WOOOOOHOOOOOO! I DID IT!!!!!!:)

Week Mother-effin' 52!!!-"Loving You Like This" Oh my goodness!!! I have so much to say I don't even know where to begin. I started this project on August 1st 2012, never really thinking that this day would come. Never believing it would actually arrive. But I guess that's what got me through it. I didn't really look TOO far ahead- I just took each week and each song on as they came. And 52 weeks later, here we are.

There is honestly so much I'd like to share with you about the journey of this project. Why you might ask? Well because I feel like I learned so many things that might be helpful for you. Maybe not now, but maybe at some point. One of the things I learned in fact is that I'd like to help people. But that's a topic for another day:)

There's so much I learned about creativity and inspiration. About the process of writing songs, about being critical of your own work, about surrendering your work (and also just in general), about listening to your inner guide, about being honest. It's amazing that a project like that could teach all those things. But it did.

But you know what? I'm going to save those topics for blog posts to come. Today is the last day of the project, I have a huge show to celebrate and I just want to enjoy this feeling and this day:)

I'd also like to state that this by no means is the last song you'll be hearing from me. My song-writing muscle is so strong that I can't really imagine not writing. Perhaps it won't be every week but maybe it will. And maybe you'll hear some of them and maybe you won't:)

So week 52's song is called "Loving You Like This". I have to admit this last song wasn't the easiest. As my friend Maeghan said, it's the sprint before the finish line of the marathon. But boy did I want to crawl. I actually started a song with the concept of a finish line but I ended up writing this one and finishing it instead. Perhaps I'll finish the other one next.

I know we can all relate to this feeling. Of just having it up to here with feeling like you're chasing your own tail. Like you're spinning your wheels. So here is a song for us:)

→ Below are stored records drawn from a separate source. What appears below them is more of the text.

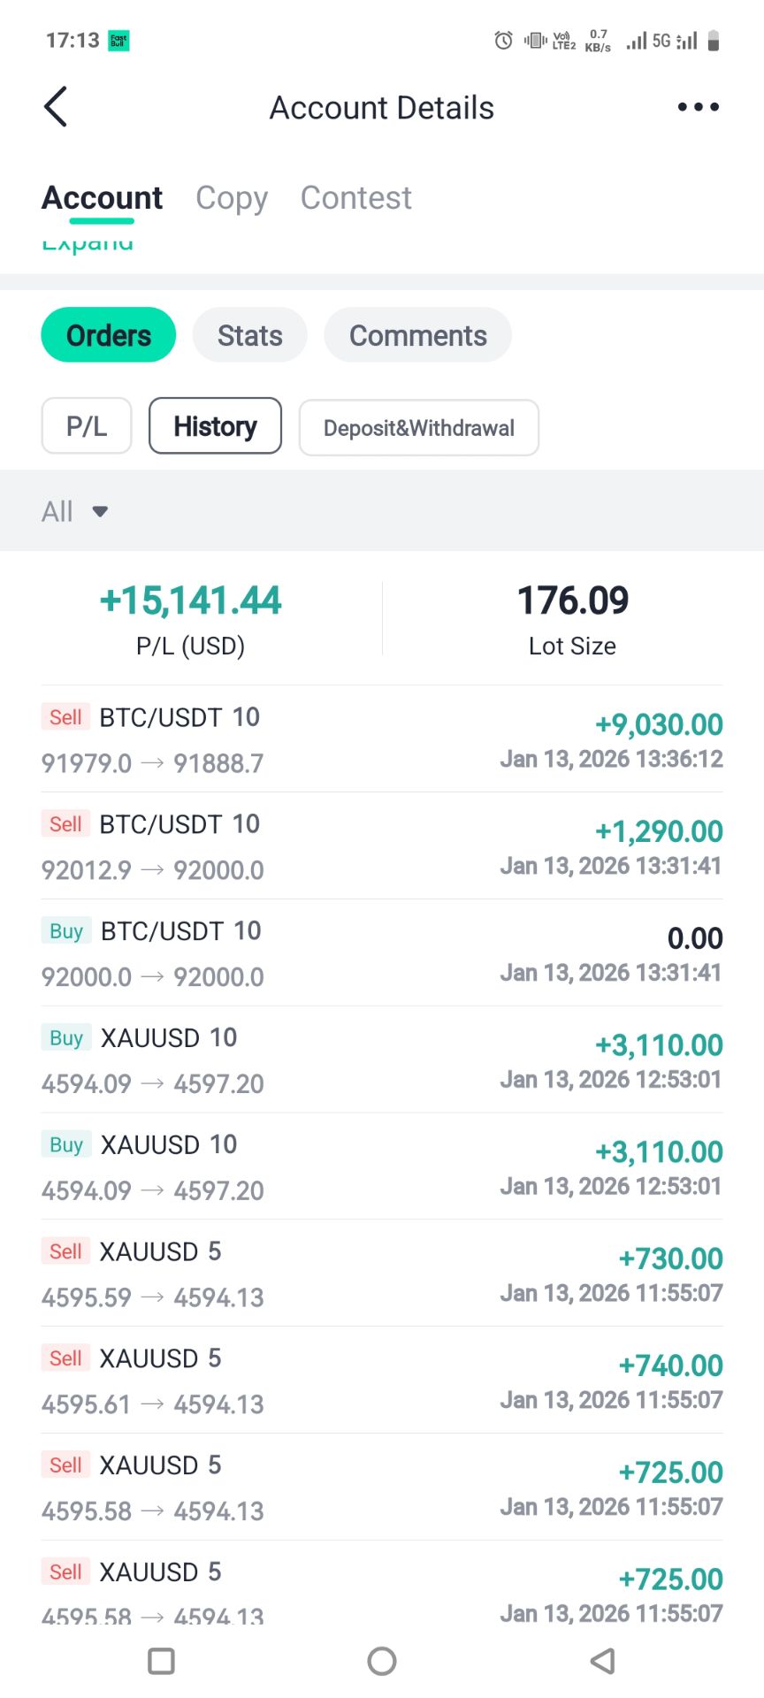Tap the Android back triangle button

[602, 1661]
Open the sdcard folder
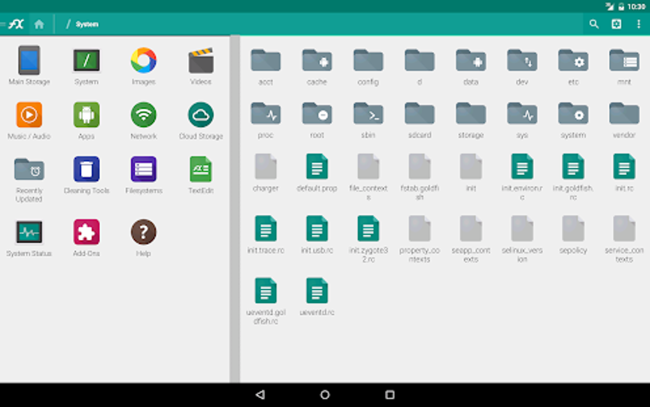The image size is (650, 407). coord(419,117)
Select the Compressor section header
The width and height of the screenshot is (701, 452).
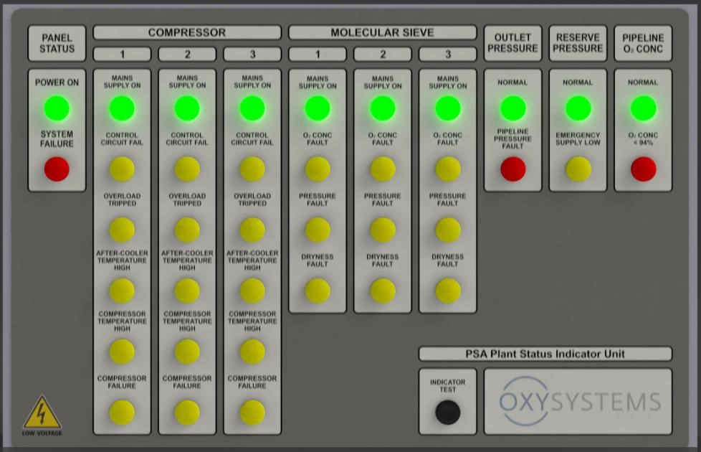click(187, 33)
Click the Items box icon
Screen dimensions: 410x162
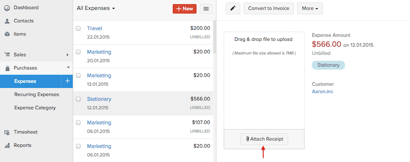coord(7,34)
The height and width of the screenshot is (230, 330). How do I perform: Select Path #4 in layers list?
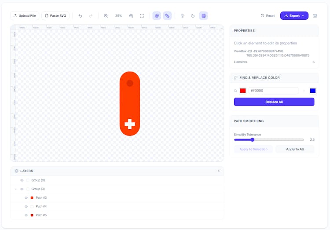click(x=41, y=206)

Thank you all from the bottom of my heart for all the love and support and encouragement. I've gotten such nice emails and so much love and I really hope that you feel the love I have for you too. One of the reasons I wanted to do this was to show to myself and to you that it's possible. That you can have an idea and make it a reality. You just have to decide and then you have to show up. But more on that later.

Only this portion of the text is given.